Work instructions — What you write must match the records exactly, except for the images, which are left out.

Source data
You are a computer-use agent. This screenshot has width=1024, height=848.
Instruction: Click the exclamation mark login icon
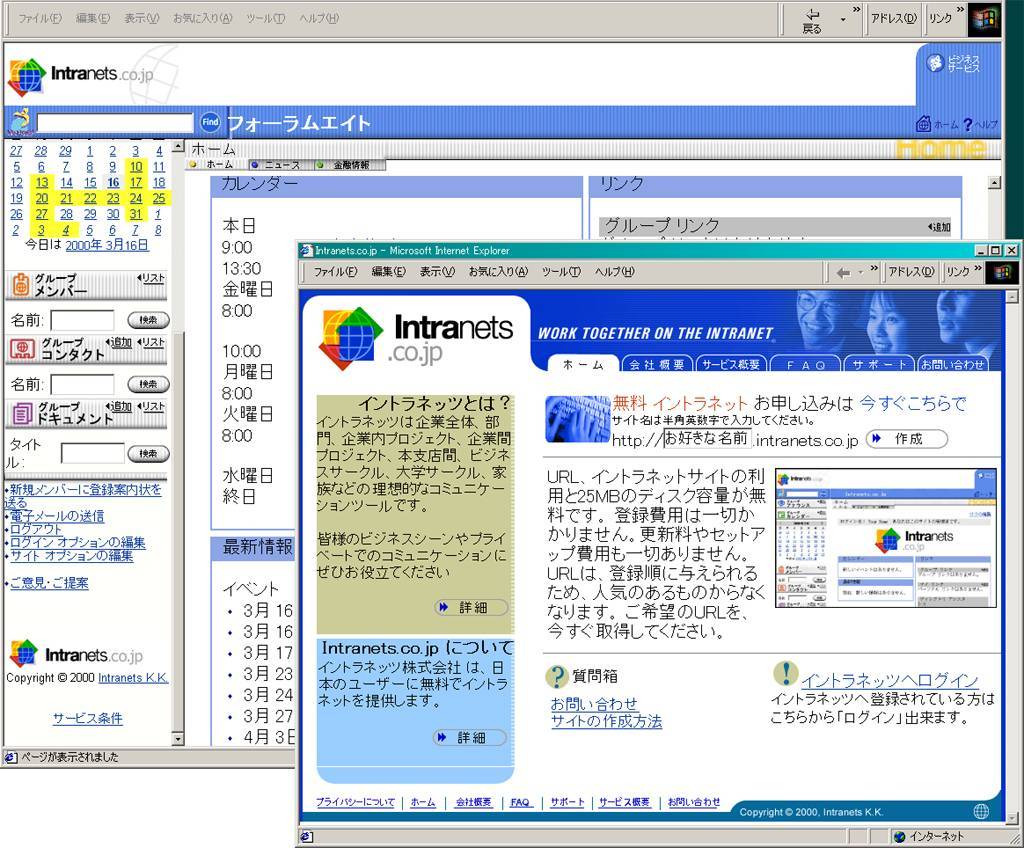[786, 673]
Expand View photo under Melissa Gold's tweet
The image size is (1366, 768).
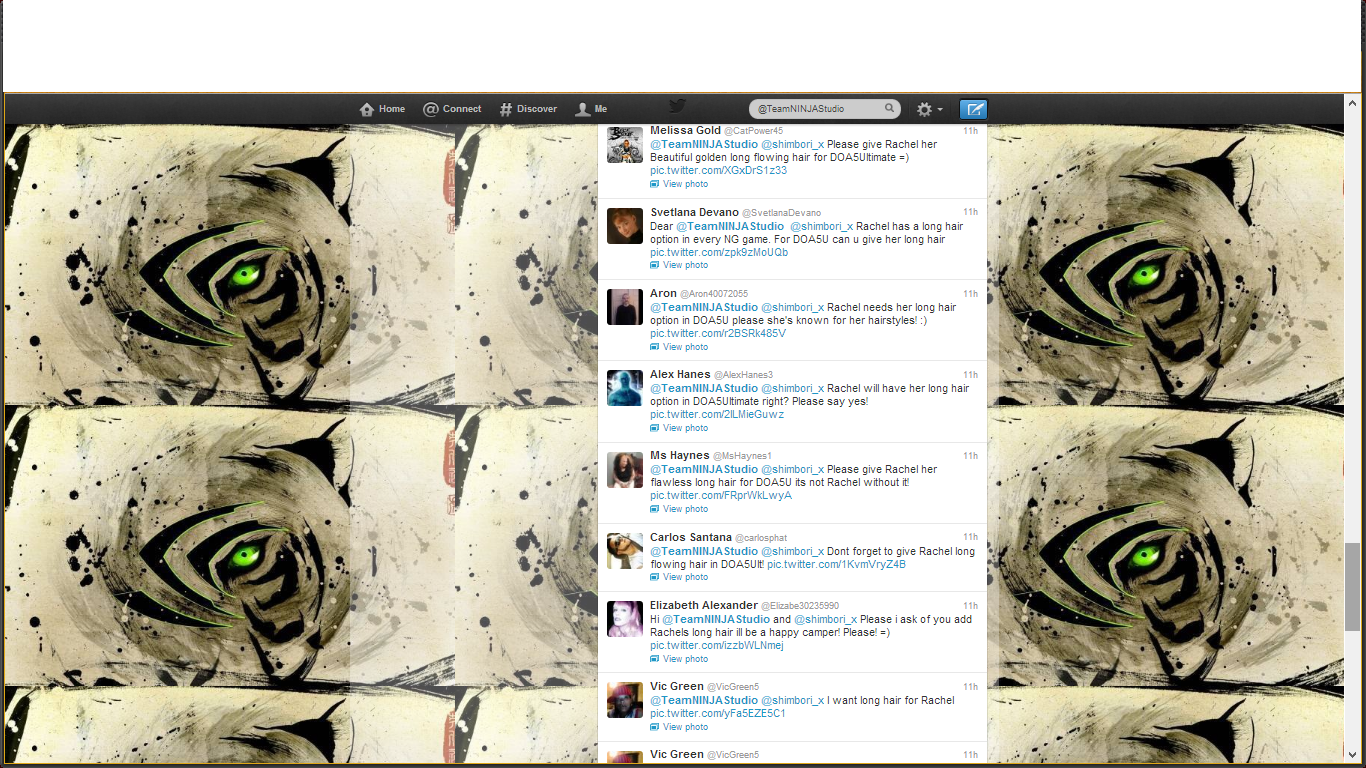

Task output —
You are a computer-use agent. This screenshot has width=1024, height=848.
Instruction: Click the exclamation mark login icon
[786, 673]
Expand View photo under Melissa Gold's tweet
The image size is (1366, 768).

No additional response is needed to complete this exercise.